Providers deploy physical servers in seconds through dashboard or API. Some provides sell bare metal in 60+ cities across 40+ countries with cloud-like provisioning.
Economics: Calculating Correctly
When comparing TCO bare metal vs cloud, it's important to account for real expenses:
Cloud can deceive:
- Egress fees (data transfer out costs money)
- API calls and control plane usage
- Over-provisioned resources
- IOPS billing
- Snapshot storage
- Networking between AZ/regions
- Premium support
Bare metal provides predictability:
- Fixed monthly cost
- No hidden fees
- Included data transfer (usually)
- Full resource utilization
- No charge for "standby capacity"
Companies report savings up to 70% when moving from cloud to managed bare metal for suitable workloads.
But be careful: repatriation also costs money. Consider:
- Migration costs
- Team training (if no experience)
- Need for infrastructure management
- Loss of some cloud-native services
Practical Recommendations
- Audit workloads: Identify which applications are stable, predictable, performance-sensitive. These are candidates for bare metal.
- Calculate TCO honestly: Include ALL cloud expenses — egress, storage, API, support. Compare with real bare metal price + management.
- Start with hybrid: Don't migrate everything at once. Move databases or AI training to bare metal, keep frontend in cloud.
- Automate from day one: IaC, CI/CD, monitoring. Bare metal without automation is truly 2010.
- Choose provider by workload: AI? Need GPUs and RDMA networking. Compliance? Look for certifications. Global reach? Check data center geography.
Conclusion: Return, Not Retreat
Bare metal in 2025 isn't nostalgia for the past. It's a conscious choice by companies that have learned to count money, value performance and control.
The AI revolution has finally exposed the economic and technical limitations of the "cloud-first" approach for certain workloads. Clouds aren't dying — they're taking their rightful place in IT strategy, rather than consuming everything indiscriminately.

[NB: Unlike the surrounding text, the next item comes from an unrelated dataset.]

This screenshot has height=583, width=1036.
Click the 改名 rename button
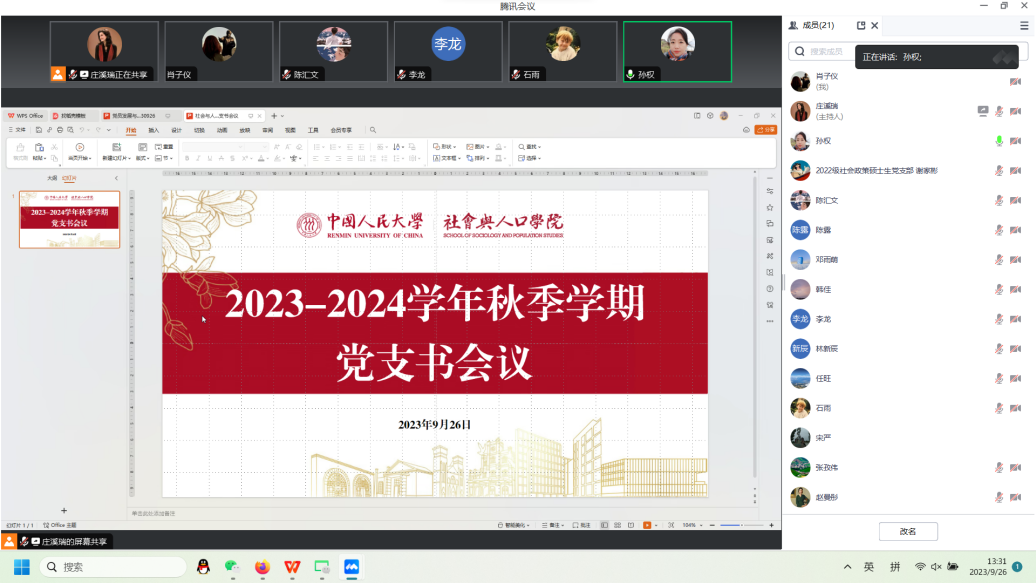pyautogui.click(x=908, y=531)
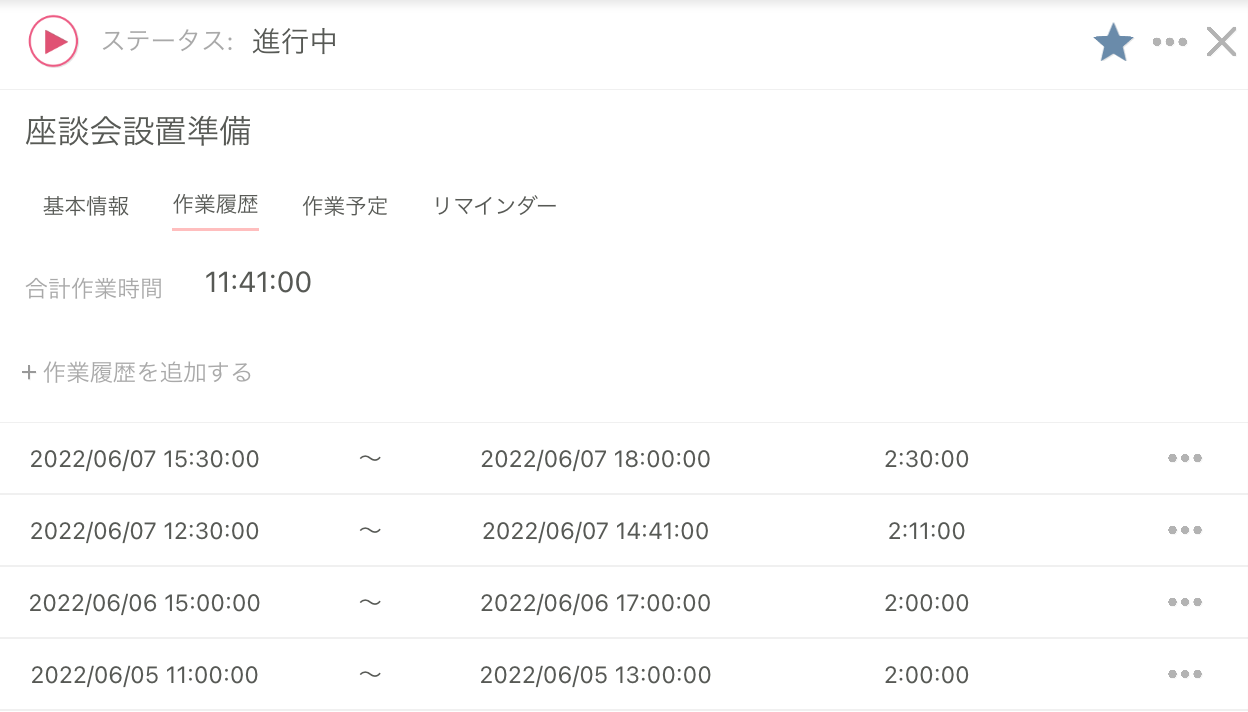
Task: Select the 作業履歴 tab
Action: click(215, 206)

The future is hybrid. Smart teams use bare metal for stable core — databases, AI training, performance-critical services. Cloud provides elasticity, global reach, managed services for variable workloads.
And remember: the most expensive infrastructure is one that doesn't solve your problem. The cheapest is one optimized for your specific case, whether that's bare metal, cloud, or their combination.